Les hommes regardèrent autour d’eux. Ils se trouvaient dans une gorge enserrée entre deux parois rocheuses. Ils étaient vingt quand ils avaient attaqué le château. Ils n’étaient maintenant plus que douze, dont trois blessés graves. Deux d’entre eux risquaient de ne pas passer la nuit. Ils tremblaient, leurs yeux brillaient. Le prince de Saxe s’était révélé un combattant prodigieux.
« Montez le camp ici, dit Agomar. Je vais chercher notre paie. »
Les hommes transportèrent les blessés à l’abri d’un ressaut de roche et commencèrent à préparer le feu.
Agomar les regarda. Ils étaient sous ses ordres depuis plus de cinq ans et lui étaient toujours restés fidèles, tant au combat que dans les périodes maigres. Il éperonna son cheval et atteignit l’issue étroite de la gorge. Il n’avait fait que quelques pas au trot quand il entendit un grand bruit derrière lui. Il se retourna à temps pour voir un énorme rocher qui, après avoir rebondi sur la neige molle, s’arrêtait en bouchant l’issue de la gorge. Plus loin, il entendit la terre trembler. Du côté de l’entrée de la gorge. Son cheval hennit furieusement et se cabra. Agomar le retint. Le bruit des cailloux qui dégringolaient du flanc de la montagne venait à peine de cesser que résonnaient dans l’air les claquements de corde secs des arcs et des arbalètes. Le sifflement impitoyable des flèches et des traits.
Agomar entendit les gémissements de ses hommes.
Il reconnut la voix de certains d’entre eux. Celle, aiguë, de Jaka, la voix rauque de Niklas, la voix perçante du castrat Monaldo, le plus féroce. Et la voix cristalline d’Ole, qui avait seulement seize ans, la voix enrouée de Tebbe, le vétéran, jadis le maître d’Agomar, qui lui avait enseigné tout ce qu’il savait sur la guerre.

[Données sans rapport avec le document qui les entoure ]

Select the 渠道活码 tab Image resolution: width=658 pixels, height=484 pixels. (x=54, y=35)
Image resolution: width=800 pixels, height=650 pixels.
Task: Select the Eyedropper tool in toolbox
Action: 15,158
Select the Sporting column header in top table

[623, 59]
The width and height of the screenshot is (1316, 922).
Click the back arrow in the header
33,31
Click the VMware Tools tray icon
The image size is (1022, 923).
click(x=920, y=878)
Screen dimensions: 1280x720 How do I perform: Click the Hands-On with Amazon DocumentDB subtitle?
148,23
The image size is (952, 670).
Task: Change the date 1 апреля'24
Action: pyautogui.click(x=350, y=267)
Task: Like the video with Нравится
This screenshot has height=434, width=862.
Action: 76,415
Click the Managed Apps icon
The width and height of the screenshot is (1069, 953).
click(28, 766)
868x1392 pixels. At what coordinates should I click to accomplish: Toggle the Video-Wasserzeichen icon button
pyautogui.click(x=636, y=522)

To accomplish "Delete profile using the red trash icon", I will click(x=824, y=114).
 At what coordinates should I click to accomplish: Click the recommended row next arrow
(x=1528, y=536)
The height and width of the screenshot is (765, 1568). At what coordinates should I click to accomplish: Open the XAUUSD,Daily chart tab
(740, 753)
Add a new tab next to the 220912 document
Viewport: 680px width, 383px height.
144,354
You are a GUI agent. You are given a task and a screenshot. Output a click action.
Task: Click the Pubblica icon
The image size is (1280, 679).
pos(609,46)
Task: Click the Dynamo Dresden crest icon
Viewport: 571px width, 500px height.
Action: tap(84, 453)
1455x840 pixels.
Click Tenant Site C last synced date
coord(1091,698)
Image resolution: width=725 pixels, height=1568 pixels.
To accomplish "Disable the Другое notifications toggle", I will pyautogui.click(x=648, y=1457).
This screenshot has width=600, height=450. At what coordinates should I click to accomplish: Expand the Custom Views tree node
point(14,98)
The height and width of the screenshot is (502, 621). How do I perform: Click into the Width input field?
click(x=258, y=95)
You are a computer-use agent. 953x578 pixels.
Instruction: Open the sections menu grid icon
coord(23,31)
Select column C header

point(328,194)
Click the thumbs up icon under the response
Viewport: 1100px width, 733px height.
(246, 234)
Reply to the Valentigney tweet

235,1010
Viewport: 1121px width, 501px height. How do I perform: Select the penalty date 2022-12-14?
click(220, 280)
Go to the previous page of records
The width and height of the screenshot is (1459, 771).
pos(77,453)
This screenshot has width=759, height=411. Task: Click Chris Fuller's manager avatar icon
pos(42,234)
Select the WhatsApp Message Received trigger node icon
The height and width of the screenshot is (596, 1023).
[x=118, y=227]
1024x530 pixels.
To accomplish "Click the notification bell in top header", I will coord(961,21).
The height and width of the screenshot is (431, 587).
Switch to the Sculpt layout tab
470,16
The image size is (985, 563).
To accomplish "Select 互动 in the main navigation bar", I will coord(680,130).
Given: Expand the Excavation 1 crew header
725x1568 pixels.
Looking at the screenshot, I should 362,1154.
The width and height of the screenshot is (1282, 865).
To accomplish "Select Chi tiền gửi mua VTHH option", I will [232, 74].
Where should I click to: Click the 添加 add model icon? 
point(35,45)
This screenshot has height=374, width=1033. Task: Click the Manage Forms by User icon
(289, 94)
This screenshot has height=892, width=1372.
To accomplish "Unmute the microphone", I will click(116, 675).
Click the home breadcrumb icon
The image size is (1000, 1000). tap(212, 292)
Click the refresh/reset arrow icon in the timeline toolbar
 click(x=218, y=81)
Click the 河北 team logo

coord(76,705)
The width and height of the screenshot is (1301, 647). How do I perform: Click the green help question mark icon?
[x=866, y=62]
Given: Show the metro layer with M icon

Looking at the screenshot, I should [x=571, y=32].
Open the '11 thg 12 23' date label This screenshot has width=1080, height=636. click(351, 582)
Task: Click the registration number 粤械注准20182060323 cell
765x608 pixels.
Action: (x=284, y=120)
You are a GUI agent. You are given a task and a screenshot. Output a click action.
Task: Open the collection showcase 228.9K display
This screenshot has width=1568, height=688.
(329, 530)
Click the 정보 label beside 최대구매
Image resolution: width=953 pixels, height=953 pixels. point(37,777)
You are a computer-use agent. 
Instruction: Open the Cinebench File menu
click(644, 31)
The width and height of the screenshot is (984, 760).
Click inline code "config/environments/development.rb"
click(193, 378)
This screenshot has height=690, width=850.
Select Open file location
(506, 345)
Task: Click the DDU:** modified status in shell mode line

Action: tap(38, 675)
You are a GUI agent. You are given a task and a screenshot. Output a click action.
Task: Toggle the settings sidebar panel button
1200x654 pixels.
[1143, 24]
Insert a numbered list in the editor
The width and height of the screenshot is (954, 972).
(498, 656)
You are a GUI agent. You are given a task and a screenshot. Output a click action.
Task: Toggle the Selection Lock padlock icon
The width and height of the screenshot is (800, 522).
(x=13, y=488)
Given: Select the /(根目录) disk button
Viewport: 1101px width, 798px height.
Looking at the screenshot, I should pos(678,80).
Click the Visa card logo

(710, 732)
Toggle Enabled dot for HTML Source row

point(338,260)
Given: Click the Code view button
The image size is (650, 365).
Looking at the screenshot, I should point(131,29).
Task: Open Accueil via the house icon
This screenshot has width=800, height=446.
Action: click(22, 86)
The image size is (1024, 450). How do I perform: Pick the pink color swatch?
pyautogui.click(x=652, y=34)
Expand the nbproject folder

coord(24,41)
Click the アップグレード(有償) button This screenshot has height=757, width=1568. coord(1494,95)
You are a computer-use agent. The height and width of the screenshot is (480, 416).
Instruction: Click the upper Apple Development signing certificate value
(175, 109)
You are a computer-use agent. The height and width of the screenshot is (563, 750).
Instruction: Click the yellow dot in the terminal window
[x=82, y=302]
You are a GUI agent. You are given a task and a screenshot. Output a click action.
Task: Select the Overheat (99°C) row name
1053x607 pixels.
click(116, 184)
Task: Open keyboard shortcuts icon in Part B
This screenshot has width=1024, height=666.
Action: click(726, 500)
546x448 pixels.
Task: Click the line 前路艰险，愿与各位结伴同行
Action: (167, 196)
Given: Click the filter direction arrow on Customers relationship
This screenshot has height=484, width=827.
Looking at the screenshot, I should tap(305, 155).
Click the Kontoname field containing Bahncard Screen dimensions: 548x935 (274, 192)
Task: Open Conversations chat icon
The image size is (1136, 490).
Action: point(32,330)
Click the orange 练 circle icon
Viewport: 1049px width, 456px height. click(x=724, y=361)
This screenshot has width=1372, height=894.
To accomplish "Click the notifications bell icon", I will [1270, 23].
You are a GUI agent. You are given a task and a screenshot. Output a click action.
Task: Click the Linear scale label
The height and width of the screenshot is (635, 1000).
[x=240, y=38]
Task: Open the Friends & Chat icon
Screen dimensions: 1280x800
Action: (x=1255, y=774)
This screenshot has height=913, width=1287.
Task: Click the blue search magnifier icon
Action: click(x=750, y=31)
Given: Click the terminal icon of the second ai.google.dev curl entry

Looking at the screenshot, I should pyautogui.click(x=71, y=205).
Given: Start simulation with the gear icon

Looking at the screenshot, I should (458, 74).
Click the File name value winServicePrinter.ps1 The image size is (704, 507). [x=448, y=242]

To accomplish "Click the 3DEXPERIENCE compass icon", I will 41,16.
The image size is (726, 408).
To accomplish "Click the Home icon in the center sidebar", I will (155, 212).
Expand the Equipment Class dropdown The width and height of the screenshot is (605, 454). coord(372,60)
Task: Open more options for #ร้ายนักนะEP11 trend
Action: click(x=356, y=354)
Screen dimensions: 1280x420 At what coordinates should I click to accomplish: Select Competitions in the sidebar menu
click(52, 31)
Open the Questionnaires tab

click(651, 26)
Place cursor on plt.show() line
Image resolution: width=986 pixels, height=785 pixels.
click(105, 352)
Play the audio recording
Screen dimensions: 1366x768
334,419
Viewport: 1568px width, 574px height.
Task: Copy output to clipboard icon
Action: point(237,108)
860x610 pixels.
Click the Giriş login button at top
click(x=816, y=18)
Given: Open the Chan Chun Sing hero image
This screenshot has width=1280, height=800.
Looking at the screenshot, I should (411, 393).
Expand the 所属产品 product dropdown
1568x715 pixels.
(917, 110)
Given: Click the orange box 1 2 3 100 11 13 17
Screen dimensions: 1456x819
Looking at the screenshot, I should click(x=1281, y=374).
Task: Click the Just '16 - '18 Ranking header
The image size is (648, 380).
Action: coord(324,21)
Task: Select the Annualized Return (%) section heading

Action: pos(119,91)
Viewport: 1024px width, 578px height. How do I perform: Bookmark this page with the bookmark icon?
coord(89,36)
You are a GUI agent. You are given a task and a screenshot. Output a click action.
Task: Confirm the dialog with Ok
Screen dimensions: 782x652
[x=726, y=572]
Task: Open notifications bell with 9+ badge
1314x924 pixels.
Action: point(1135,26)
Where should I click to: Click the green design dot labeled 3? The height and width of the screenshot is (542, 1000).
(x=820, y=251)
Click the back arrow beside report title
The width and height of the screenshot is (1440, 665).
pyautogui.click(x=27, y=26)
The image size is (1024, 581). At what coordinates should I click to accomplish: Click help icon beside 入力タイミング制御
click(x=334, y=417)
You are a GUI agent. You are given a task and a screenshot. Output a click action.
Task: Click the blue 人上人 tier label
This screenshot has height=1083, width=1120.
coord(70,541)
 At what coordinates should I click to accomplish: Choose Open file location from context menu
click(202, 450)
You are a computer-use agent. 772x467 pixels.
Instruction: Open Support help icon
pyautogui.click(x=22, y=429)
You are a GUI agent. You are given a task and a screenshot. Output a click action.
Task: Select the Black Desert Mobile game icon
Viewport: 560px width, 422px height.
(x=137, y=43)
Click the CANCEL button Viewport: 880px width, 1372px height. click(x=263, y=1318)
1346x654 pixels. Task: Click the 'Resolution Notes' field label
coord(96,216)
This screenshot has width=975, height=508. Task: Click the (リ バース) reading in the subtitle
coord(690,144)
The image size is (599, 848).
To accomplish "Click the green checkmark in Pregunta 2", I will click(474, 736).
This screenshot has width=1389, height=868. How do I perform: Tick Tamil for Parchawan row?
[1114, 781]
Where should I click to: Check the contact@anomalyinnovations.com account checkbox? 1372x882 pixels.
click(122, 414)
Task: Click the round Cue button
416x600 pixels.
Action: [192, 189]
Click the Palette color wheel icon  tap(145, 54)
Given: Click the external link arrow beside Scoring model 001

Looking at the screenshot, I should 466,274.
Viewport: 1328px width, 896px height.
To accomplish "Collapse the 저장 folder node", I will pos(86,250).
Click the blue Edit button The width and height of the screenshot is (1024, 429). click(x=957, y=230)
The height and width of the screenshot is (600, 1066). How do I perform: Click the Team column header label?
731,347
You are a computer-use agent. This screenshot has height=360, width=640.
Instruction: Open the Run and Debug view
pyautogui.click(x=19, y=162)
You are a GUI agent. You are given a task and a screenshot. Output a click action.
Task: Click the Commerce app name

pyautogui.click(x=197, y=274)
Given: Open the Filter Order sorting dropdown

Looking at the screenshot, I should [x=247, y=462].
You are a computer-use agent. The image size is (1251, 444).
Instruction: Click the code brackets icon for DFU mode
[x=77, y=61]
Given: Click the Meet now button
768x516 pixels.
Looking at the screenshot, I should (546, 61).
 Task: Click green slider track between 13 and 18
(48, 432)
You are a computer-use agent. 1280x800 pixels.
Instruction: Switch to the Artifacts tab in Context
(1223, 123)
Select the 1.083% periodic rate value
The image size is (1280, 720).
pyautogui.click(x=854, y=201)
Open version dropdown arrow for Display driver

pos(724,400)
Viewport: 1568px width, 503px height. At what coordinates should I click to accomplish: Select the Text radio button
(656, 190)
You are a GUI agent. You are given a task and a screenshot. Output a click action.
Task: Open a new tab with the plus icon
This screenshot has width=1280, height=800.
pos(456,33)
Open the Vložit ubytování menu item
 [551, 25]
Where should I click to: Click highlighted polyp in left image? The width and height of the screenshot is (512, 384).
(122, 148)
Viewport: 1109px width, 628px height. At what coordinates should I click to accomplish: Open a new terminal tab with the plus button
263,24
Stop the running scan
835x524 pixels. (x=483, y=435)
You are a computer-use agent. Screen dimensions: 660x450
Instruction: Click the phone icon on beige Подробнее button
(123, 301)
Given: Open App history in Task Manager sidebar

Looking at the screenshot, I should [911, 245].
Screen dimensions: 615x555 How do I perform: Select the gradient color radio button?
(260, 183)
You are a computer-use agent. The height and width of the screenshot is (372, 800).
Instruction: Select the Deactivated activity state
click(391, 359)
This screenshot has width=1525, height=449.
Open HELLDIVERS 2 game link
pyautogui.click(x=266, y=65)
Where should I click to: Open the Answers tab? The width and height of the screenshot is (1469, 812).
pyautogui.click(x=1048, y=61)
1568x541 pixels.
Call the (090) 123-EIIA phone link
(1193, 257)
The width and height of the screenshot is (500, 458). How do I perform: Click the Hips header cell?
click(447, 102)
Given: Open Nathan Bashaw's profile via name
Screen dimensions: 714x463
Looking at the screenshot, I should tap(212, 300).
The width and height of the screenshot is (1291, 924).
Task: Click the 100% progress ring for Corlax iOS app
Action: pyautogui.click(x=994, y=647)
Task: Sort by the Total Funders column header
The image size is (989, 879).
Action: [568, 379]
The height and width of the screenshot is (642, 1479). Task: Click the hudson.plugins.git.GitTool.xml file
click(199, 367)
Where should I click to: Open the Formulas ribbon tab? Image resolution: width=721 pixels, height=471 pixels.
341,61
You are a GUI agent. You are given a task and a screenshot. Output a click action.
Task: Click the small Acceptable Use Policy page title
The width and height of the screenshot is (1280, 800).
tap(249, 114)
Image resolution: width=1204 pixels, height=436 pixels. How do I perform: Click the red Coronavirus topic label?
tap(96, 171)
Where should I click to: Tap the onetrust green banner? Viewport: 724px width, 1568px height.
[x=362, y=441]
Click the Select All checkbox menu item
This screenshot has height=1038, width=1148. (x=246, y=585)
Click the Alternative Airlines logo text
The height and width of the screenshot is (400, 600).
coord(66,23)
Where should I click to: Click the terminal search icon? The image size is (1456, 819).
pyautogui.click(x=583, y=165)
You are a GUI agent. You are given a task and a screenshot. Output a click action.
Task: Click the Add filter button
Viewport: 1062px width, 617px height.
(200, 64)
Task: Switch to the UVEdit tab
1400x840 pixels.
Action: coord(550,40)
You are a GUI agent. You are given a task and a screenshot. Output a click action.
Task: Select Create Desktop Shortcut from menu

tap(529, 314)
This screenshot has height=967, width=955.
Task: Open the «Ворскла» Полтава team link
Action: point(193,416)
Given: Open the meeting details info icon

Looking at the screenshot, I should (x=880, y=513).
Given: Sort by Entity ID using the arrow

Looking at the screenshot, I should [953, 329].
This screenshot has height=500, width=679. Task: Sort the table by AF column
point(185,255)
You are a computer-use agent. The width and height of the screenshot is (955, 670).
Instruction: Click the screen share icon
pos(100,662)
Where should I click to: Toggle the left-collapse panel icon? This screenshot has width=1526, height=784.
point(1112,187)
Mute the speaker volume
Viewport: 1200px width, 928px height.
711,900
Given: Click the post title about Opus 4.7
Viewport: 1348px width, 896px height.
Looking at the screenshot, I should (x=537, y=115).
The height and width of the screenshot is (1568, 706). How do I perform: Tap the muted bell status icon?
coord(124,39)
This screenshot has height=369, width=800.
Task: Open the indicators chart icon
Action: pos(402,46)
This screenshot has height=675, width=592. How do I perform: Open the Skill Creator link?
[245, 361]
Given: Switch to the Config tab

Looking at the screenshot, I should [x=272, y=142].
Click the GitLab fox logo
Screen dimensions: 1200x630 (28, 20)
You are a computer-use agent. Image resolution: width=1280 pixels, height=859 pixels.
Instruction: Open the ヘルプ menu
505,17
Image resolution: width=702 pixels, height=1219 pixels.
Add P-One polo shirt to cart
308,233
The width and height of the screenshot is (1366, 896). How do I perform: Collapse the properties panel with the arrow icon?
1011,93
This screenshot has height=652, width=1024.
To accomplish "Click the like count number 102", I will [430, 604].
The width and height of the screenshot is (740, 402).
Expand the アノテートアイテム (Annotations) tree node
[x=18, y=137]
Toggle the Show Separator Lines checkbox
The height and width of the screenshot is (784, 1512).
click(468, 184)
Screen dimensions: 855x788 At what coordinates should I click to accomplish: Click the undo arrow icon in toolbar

Ses hommes mouraient, l’un après l’autre, tombés dans un guet-apens auquel ils n’échapperaient pas, attaqués d’en haut par des guerriers que protégeaient des rochers acérés.
Agomar retenait toujours son cheval qui piaffait, excité par l’odeur du sang. Ses fidèles guerriers, pensa Agomar, compagnons de tant de batailles et d’incursions, allaient mourir, l’un après l’autre, du premier au dernier. Il ne pouvait plus faire marche arrière. Il était séparé de la mort des siens par bien autre chose qu’un rocher. Une dernière fois, il regarda l’issue obstruée de la gorge puis éperonna son cheval. Avec une douleur confuse, même s’il n’était pas de nature à en éprouver, ni dans son corps ni dans son âme. Avec une fureur aveugle qui lui coupait la respiration, il grimpa la montagne, serrant convulsivement ses rênes et son épée contre son flanc, en direction des positions ennemies. Seul.
Il arriva en haut, au galop, fouettant furieusement son cheval. Il repéra les soldats armés d’arcs et d’arbalètes, qui visaient ses hommes, en bas, désarmés. C’était un massacre. La gorge où ils avaient fait halte se transformait en tombeau. Agomar hurla toute sa rage.